Далее делались предложения по репертуару: включить одну украинскую, одну грузинскую оперу, но одновременно изъять «Сказание о граде Китеже», «Лоэнгрин», «Демон», «Четыре деспота»1080. В результате до середины 1950-х годов советский зритель был лишен возможности услышать и увидеть один из безусловных шедевров русского оперного театра.
Более дипломатичная и плодотворная попытка адаптации корсаковского наследия к новым историческим условиям была сделана в последний год жизни Луначарским, опубликовавшим к 25-летию со дня смерти Римского-Корсакова в высшей степени примечательную статью. Он вступает с композитором в воображаемый диалог, почти покровительственно указывая на совершенные идейные ошибки. В его теперешней оценке собственно музыкальные открытия составляют не главную, а, так сказать, дополнительную ценность корсаковского творчества. То, что музыка у этого композитора почти везде сопровождается словом или подчеркнуто программна, – Луначарский обозначает это свойство как «идейность» – представляется ему одновременно и опасным, и притягательным:
Прибавим еще к этому своеобразную «идейность» Римского-Корсакова <…>. Он умел легко сочетать свою музыку с большим сюжетом в опере или со словами прекрасного стихотворения в романсе1081.
Но эта «идейность» наследия Корсакова для ее дальнейшего «присвоения» либо должна приобрести новое значение, либо будет отметена вместе с собственно музыкой.
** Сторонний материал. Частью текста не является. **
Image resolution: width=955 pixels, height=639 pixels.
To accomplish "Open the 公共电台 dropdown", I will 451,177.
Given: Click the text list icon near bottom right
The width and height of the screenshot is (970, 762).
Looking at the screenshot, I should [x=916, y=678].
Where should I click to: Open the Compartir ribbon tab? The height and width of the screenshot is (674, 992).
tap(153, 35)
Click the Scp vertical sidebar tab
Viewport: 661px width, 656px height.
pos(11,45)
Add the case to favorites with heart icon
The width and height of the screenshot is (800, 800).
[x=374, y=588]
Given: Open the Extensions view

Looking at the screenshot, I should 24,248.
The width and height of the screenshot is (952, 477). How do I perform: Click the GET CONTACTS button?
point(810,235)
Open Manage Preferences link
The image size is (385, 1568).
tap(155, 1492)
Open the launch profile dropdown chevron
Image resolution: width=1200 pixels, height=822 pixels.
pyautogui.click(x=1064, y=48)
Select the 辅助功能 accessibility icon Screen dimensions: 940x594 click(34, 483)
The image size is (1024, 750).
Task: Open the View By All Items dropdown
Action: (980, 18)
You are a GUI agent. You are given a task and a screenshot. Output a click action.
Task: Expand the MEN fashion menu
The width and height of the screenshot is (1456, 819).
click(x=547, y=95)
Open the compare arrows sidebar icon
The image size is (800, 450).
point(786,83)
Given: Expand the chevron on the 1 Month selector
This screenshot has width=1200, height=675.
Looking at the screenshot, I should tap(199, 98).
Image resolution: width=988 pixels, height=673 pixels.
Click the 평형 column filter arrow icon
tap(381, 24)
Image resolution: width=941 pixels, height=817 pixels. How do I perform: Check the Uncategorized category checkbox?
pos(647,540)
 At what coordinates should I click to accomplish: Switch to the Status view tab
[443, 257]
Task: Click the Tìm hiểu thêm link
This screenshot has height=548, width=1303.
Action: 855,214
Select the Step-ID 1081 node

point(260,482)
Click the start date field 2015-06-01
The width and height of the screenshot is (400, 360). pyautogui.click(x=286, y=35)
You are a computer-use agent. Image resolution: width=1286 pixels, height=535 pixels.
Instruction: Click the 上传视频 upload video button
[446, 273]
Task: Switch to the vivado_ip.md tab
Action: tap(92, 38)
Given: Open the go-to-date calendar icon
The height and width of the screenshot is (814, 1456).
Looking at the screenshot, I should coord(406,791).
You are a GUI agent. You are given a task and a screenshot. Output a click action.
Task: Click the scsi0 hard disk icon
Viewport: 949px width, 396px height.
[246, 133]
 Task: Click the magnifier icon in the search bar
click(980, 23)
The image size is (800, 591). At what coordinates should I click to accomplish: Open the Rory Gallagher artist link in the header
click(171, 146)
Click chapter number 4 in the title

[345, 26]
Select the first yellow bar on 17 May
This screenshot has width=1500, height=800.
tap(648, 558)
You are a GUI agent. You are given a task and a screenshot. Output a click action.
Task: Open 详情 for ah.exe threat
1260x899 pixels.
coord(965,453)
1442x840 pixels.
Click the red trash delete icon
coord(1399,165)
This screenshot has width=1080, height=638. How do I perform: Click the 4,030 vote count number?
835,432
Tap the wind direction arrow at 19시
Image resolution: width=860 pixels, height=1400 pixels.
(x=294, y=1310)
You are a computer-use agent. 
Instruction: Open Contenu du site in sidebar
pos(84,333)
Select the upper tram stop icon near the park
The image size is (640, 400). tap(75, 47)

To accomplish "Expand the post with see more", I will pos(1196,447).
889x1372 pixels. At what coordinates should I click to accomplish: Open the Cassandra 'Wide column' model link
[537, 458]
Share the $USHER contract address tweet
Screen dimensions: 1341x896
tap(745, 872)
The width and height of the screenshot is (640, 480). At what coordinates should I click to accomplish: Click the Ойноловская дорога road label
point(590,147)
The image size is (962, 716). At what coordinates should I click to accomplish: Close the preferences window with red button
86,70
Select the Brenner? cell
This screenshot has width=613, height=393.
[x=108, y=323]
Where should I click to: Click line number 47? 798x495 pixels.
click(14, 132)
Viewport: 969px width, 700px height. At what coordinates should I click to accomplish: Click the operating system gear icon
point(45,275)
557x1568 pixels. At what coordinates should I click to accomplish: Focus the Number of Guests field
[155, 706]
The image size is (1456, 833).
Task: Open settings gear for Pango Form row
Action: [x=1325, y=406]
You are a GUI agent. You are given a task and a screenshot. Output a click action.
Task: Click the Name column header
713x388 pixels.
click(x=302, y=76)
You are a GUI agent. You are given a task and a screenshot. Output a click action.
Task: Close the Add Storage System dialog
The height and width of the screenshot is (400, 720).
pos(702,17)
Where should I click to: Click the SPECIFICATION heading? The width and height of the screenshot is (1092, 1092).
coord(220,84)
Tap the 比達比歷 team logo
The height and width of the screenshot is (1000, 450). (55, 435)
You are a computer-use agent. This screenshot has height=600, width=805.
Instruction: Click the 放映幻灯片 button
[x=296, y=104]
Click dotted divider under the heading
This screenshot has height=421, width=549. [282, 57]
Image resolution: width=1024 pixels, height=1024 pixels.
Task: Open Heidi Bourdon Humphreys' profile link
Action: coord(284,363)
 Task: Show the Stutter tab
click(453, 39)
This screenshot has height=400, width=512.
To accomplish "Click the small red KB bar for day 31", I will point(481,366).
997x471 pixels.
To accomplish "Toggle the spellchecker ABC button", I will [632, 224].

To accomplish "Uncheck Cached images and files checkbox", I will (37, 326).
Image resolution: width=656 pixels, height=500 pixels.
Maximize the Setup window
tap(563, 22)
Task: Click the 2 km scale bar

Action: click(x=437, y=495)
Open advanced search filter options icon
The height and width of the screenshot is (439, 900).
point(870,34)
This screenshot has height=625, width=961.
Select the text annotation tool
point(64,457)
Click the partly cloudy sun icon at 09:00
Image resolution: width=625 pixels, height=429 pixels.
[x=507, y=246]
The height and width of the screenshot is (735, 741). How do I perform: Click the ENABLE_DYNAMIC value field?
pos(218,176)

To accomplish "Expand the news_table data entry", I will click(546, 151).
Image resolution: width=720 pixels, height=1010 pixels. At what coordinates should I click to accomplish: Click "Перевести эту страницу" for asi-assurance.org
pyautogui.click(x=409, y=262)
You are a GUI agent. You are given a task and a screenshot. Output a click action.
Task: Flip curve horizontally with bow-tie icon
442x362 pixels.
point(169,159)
Обращаясь к покойному классику в воображаемом диалоге, Луначарский пеняет:
Вы <…> создали то, что считается шедевром религиозно-философской русской оперы, вы создали ваш изумительный «Град Китеж». Но, простите меня, Николай Андреевич, я ни на одну минуту не верю в действительную глубину религиозных чувств, которые там развертываются <…>. Разумеется, всякие богомольные старушки или уязвленные действительностью мнимые интеллигенты могут чуть ли не молиться в театре, когда идет «Китеж». Они относятся к нему как к необыкновенно пышной литургии, не очень вдумываясь ни в прелесть ее музыкальной формы, ни в «глубину» ее философской мысли. Но кто захочет вдуматься в эту глубину философской мысли, увидит, что она ужасно поверхностна. Концы с концами не сведены никак1082.